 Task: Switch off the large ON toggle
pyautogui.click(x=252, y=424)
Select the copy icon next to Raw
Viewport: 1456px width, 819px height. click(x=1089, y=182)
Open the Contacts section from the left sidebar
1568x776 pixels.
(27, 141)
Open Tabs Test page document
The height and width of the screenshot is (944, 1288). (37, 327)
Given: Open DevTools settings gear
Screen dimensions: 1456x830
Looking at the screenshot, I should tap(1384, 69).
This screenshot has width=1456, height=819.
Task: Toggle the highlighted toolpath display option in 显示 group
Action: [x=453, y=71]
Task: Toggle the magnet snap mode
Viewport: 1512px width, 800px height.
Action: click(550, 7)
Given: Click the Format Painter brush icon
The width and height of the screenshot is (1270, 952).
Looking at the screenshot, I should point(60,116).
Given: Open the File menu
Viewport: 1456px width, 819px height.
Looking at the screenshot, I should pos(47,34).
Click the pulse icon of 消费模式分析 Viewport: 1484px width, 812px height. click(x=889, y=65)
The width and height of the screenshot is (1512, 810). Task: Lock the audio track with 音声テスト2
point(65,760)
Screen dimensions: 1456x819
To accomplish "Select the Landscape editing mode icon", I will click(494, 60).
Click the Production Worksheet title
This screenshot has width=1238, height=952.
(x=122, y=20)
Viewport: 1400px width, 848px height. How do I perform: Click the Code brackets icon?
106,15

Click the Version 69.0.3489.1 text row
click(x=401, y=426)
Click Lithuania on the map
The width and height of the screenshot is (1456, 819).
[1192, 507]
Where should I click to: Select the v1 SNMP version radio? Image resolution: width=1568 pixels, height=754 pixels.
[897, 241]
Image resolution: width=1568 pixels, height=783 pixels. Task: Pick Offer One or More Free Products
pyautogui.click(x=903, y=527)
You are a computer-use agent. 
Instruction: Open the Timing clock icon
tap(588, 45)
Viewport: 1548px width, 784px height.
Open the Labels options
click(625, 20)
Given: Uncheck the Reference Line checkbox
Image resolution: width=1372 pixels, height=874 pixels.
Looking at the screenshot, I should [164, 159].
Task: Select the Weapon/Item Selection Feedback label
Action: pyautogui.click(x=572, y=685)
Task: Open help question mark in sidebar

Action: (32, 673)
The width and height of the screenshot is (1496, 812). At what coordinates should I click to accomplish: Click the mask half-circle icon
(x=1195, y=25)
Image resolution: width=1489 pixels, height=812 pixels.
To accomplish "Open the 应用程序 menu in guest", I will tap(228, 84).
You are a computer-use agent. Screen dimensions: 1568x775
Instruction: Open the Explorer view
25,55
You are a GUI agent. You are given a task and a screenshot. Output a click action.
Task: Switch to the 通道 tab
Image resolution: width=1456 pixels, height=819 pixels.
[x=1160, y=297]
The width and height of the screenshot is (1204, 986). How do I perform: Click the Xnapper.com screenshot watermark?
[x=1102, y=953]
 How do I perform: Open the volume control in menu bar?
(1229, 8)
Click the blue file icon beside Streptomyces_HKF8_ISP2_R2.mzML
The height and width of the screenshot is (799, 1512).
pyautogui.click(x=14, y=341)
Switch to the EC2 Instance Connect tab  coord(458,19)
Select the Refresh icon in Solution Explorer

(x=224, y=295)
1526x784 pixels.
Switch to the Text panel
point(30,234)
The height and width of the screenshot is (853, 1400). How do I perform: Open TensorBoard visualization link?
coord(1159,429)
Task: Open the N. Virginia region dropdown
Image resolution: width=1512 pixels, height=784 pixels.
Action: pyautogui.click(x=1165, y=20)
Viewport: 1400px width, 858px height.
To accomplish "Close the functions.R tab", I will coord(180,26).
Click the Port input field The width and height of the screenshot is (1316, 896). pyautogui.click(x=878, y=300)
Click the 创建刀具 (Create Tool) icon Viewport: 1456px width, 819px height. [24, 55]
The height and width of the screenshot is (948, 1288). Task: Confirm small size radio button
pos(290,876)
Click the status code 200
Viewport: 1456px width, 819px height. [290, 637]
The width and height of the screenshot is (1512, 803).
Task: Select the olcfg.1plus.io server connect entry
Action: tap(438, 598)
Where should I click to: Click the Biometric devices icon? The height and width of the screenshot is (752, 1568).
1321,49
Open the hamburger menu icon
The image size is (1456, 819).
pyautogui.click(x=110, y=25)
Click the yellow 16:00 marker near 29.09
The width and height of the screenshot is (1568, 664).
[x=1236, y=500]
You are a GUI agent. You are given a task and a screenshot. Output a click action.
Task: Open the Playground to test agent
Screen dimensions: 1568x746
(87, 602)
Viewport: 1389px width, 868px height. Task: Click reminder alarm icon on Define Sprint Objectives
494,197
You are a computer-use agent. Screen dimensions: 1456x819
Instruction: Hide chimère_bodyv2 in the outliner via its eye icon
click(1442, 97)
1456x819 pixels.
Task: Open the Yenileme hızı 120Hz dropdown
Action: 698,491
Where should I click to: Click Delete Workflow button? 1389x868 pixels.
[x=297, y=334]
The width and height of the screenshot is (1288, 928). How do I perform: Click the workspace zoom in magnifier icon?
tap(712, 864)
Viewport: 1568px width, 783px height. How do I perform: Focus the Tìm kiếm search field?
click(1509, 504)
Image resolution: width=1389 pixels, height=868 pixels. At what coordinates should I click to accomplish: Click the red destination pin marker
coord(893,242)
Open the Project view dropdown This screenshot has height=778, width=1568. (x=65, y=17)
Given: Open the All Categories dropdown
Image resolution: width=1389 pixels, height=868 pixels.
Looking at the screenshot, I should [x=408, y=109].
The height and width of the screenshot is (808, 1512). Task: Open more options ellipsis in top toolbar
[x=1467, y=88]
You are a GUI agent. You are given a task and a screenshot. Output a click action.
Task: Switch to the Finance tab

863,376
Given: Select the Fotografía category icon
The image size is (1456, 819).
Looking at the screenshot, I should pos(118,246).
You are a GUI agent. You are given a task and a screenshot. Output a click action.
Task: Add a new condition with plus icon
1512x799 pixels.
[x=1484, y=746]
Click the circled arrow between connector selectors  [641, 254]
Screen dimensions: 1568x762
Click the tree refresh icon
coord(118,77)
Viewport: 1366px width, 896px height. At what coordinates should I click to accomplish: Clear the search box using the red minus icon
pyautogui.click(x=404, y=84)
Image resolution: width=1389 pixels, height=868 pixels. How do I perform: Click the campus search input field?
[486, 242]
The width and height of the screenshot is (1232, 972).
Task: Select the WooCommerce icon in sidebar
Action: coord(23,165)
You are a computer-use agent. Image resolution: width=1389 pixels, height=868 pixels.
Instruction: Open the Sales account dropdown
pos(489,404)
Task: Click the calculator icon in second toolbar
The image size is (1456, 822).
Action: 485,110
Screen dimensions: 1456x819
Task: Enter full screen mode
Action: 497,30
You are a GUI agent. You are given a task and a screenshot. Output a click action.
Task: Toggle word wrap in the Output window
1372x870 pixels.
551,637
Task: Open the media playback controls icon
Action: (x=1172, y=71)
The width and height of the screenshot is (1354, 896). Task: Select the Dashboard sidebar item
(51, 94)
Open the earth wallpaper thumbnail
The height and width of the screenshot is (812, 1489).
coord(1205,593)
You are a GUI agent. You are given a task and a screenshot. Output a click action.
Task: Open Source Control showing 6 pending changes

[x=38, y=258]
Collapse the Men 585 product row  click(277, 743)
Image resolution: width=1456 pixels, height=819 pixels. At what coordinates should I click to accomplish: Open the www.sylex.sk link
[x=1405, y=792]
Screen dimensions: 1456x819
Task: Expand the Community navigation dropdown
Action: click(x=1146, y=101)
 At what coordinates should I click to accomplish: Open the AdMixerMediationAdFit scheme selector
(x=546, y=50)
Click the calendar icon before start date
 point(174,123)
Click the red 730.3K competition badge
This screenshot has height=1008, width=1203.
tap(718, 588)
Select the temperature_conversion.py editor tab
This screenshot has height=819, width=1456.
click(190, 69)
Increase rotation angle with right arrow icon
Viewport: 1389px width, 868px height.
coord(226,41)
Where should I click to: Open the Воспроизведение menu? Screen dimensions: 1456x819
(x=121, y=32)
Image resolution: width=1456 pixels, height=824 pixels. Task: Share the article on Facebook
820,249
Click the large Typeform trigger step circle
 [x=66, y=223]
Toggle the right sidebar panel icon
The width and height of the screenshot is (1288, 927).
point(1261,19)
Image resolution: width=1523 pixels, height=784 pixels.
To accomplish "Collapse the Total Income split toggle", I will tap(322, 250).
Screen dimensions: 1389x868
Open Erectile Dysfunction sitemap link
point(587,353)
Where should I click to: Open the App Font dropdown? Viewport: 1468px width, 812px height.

# TASK GOAL
Lines wanted from the listing above: the line with "Task: Open the Playground to test agent" up to and including the line with "You are a computer-use agent. Screen dimensions: 1456x819". Please write them out exactly, adding nothing else.

# EXERCISE RESULT
Task: Open the Playground to test agent
Screen dimensions: 1568x746
(87, 602)
Viewport: 1389px width, 868px height. Task: Click reminder alarm icon on Define Sprint Objectives
494,197
You are a computer-use agent. Screen dimensions: 1456x819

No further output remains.